Towards Hypermedia and Everything Else
Other forms of simulation? Here they come.
Bolter ends Chapter 7 briefly mentioning how hypermedia (sound, videos, animations, etc.) will soon come to be integrated with hypertext (158). As we’ve seen in our lives, hypermedia has been integrated with hypertext (just look at “The Wasteland” example from this week) and simulation is in the social media we use, the video games we play, and even in the projects we can develop for our students. The problem now, like in the stories illustrated by Bolter, is deciding what we should use to make meaning.

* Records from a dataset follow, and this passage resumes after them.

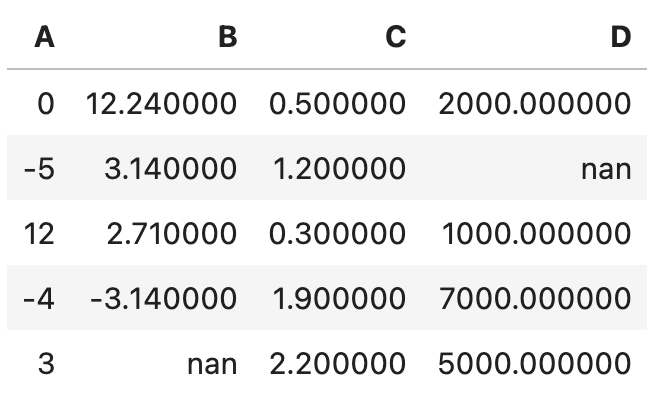Click the C column header
Image resolution: width=648 pixels, height=400 pixels.
coord(395,38)
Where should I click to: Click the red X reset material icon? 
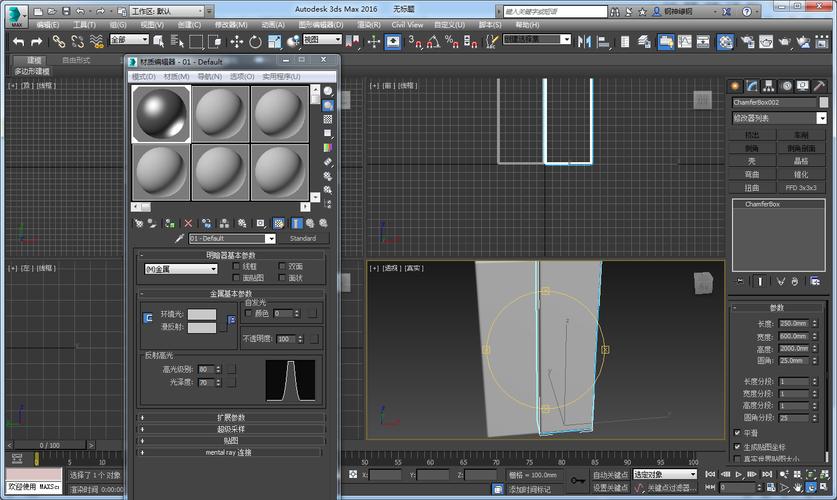click(x=188, y=223)
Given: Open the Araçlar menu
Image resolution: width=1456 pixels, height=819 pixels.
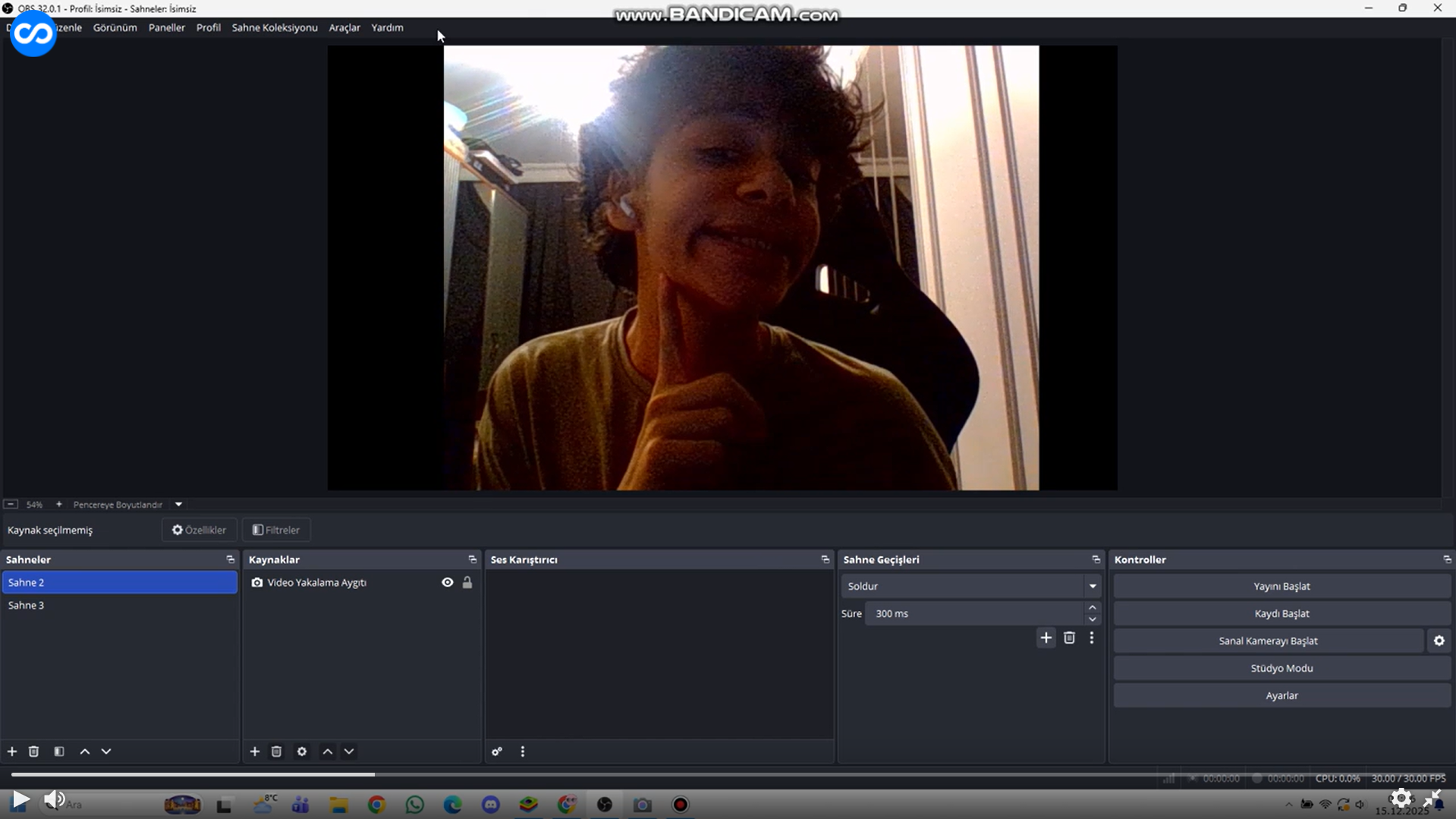Looking at the screenshot, I should click(344, 28).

Showing a high school student “The Wasteland” text would be overwhelming. In fact, I am when I look at it. Is it necessary for us to know all these facts about this poem? Does it help us to have so many? What critical skills can we use when evaluating all this info? Either way, hypermedia is here and we must synthesize with digital and print texts to help our students create meaning. It is not the easiest to create simulation projects for our students but from my experience it does seem that when students walk in the shoes of someone else, they are genuinely invested more in the work. While the simulations I have students do may not look like the ones Bolter describes, I still think that the skills students can learn from deciphering hypertext simulations is worthwhile. However, I assume they take a really long time to create.